Sunday 4 January 2015

Penyakit Bulai pada Jagung



Penyakit ini umumnya  menyerang tanaman jagung varietas rentan hama penyakit dan umur muda (1 – 2 Minggu Setelah Tanam) maka kehilangan hasil akibat infeksi penyakit ini dapat mencapai 100% (Puso).  Nah, penyebabnya adalah jamur Peronosclerospora spp.  Spesies jamur yang berkembang di Indonesia antara lain yaitu P. Maydis, P. Philippinensis, dan P.sorgi.

Gejala khas bulai adalah adanya warna klorotik memanjang sejajar tulang daun dengan batas yang jelas antara daun sehat.  Pada daun permukaan atas dan bawah terdapat warna putih seperti tepung dan ini sangat jelas pada pagi hari.  Selanjutnya pertumbuhan tanaman jagung akan terhambat, termasuk pembentukan tongkol, bahkan tongkol tidak terbentuk, daun-daun menggulung dan terpuntir serta bunga jantan berubah menjadi massa daun yang berlebihan.
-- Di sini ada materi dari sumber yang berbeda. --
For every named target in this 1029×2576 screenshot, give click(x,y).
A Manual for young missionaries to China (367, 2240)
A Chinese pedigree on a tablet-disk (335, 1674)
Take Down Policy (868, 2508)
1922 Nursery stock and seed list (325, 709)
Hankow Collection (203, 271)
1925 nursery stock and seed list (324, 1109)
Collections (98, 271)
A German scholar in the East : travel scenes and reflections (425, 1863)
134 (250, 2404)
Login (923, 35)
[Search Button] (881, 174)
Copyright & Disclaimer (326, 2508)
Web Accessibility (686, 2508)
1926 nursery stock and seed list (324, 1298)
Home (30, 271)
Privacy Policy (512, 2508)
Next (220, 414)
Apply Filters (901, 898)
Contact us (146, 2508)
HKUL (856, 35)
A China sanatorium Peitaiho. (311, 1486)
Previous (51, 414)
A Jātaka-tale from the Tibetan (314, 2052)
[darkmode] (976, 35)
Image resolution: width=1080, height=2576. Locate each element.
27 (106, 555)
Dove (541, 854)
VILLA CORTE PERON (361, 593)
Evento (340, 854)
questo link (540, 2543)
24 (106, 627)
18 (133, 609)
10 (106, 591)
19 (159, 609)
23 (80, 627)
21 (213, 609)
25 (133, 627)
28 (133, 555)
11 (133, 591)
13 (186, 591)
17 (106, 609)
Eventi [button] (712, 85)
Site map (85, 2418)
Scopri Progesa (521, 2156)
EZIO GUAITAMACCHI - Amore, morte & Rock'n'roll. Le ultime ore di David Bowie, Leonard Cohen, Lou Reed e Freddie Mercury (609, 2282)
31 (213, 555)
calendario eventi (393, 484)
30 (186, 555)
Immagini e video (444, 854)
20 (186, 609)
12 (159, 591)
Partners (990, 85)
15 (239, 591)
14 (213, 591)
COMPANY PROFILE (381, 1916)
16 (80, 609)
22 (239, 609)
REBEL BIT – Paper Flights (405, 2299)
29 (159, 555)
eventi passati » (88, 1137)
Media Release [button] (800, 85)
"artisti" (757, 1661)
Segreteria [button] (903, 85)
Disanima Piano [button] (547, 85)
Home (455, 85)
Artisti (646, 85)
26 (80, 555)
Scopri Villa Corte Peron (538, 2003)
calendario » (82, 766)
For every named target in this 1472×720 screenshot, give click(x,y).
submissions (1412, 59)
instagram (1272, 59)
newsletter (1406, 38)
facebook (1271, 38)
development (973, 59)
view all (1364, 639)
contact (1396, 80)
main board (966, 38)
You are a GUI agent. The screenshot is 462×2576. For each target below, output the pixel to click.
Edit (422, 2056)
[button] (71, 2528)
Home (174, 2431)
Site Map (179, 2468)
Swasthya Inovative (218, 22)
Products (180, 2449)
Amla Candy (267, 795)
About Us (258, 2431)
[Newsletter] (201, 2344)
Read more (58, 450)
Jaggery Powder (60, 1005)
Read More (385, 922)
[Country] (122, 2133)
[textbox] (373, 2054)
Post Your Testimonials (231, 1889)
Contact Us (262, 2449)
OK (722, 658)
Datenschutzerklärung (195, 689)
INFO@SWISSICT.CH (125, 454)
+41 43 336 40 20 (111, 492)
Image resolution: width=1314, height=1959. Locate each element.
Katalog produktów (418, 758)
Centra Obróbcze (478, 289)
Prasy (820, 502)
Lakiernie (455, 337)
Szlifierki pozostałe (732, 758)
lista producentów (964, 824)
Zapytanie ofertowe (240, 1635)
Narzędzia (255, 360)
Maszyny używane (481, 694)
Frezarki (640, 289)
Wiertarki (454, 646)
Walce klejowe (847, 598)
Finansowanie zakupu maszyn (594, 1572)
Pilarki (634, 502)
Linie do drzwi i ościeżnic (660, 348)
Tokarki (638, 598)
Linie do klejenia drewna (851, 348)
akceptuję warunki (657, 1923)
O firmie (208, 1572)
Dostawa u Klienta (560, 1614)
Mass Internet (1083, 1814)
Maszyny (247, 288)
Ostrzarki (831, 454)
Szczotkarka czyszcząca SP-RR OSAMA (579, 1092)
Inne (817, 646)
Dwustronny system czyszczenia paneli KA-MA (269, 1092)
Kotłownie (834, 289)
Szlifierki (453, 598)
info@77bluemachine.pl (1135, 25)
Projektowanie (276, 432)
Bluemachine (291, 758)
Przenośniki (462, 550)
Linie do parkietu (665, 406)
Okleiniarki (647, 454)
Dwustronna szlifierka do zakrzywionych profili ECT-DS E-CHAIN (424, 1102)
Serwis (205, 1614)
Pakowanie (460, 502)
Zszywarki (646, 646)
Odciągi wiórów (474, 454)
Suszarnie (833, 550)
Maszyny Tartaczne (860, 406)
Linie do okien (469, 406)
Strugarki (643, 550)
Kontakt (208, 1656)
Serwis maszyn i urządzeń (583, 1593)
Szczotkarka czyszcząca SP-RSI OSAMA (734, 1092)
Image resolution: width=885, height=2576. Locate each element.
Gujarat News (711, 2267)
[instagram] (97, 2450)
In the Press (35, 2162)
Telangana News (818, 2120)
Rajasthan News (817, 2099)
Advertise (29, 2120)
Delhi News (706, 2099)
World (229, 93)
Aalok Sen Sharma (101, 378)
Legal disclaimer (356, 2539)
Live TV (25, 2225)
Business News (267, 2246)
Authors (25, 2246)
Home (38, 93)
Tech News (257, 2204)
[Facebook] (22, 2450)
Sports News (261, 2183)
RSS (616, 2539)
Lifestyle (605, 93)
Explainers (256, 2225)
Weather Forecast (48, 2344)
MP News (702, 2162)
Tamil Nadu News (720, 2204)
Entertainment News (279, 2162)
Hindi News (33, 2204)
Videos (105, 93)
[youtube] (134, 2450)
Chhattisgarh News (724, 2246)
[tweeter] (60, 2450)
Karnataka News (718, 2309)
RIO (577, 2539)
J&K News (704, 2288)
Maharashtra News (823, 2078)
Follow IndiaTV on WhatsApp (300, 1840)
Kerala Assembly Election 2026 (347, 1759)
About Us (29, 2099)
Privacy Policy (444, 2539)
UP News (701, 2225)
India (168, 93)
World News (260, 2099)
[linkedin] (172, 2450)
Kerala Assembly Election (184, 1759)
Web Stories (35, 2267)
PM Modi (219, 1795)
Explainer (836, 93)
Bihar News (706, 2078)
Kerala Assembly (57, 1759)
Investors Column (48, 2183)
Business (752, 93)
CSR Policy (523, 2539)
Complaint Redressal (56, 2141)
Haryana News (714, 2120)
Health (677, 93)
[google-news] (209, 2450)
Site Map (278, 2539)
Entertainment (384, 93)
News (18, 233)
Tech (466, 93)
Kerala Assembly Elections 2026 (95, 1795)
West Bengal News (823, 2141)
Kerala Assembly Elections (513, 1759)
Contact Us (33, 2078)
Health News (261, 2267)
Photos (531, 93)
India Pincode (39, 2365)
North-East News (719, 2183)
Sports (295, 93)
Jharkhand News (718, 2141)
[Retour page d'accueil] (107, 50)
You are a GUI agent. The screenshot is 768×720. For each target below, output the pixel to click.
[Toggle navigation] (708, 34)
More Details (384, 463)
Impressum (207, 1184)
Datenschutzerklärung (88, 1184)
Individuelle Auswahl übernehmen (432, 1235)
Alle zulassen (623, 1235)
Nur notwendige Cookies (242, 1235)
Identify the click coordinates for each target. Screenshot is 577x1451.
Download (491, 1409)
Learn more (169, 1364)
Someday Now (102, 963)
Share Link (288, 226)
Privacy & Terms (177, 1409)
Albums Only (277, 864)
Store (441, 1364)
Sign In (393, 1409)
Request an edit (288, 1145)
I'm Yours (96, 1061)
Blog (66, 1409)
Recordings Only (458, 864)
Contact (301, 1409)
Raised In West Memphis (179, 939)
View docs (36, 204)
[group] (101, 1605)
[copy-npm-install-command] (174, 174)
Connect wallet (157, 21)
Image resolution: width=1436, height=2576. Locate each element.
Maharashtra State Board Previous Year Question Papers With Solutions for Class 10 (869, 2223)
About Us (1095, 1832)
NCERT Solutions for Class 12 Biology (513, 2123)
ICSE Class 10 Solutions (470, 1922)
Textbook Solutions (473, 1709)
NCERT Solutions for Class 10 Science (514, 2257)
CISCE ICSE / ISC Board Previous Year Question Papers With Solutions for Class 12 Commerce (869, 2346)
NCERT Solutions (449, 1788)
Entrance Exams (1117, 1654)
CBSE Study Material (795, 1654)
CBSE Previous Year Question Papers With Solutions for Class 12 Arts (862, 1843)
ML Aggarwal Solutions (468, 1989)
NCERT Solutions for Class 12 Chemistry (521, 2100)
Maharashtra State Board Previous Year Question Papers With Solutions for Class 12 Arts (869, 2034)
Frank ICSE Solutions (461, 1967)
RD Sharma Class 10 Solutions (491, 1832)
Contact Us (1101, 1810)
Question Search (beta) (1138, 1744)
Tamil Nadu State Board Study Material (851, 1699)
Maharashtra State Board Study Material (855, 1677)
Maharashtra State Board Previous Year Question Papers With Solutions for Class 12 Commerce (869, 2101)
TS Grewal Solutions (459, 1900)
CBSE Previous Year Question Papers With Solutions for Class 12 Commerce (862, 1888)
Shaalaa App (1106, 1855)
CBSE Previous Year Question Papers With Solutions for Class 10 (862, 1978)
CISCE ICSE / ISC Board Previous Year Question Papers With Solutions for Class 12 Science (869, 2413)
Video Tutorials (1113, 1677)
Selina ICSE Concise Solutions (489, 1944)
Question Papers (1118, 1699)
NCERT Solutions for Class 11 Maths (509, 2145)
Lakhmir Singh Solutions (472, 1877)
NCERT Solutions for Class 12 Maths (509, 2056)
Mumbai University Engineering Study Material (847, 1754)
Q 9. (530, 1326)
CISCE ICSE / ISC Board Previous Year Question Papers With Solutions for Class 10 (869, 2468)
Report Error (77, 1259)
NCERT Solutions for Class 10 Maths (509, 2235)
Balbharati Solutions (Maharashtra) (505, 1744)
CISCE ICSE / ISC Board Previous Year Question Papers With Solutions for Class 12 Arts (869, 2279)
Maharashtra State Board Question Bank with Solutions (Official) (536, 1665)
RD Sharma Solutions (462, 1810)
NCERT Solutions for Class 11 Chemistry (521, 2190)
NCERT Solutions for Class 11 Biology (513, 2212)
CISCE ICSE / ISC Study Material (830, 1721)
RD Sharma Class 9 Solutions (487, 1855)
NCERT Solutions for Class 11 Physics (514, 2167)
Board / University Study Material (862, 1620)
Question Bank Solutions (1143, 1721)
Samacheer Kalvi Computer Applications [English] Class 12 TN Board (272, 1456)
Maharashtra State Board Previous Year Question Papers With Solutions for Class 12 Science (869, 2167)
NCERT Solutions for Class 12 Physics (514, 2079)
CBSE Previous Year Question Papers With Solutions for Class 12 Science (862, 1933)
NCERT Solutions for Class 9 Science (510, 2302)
Di waktu pagi hari pada sisi bawah daun terdapat lapisan beledu putih yang terdiri dari konidiofor dan konidium.  Konidium yang masih muda berbentuk bulat, dan yang sudah masak dapat menjadi jorong, dengan ukuran 12 – 19 x 10 – 23 μm dengan rata-rata 19,2 x 17,0 μm untuk P. maydis sedangkan untuk P. philippinensis ukuran konidiofornya 260 – 580 μm, konidiumnya berukuran 14 – 55 x 8 – 20 μm dengan rata-rata 33,0 x 13,3 μm.  Adanya benang-benang cendawan dalam ruang antarselnya maka daun-daun tampak kaku, agak menutup, dan lebih tegak (Semangun, 2004;Surtikanti, 2012).  Tanaman waktu terinfeksi masih sangat muda, biasanya tanaman tidak membentuk buah, tetapi bila terjadi pada tanaman yang lebih tua tanaman dapat tumbuh terus dan membentuk buah.  Buah yang terbentuk sering mempunyai tangkai yang panjang, dengan kelobot yang tidak menutup pada ujungnya, dan hanya membentuk sedikit biji.  Bila cendawan didaun terinfeksi pertama kali tidak dapat mencapai titik tumbuh, gejala hanya terdapat pada daun-daun sebagai garis-garis klorotik, yang disebut juga sebagai gejala lokal (Semangun,1968;Semangun, 2004;Surtikanti, 2012).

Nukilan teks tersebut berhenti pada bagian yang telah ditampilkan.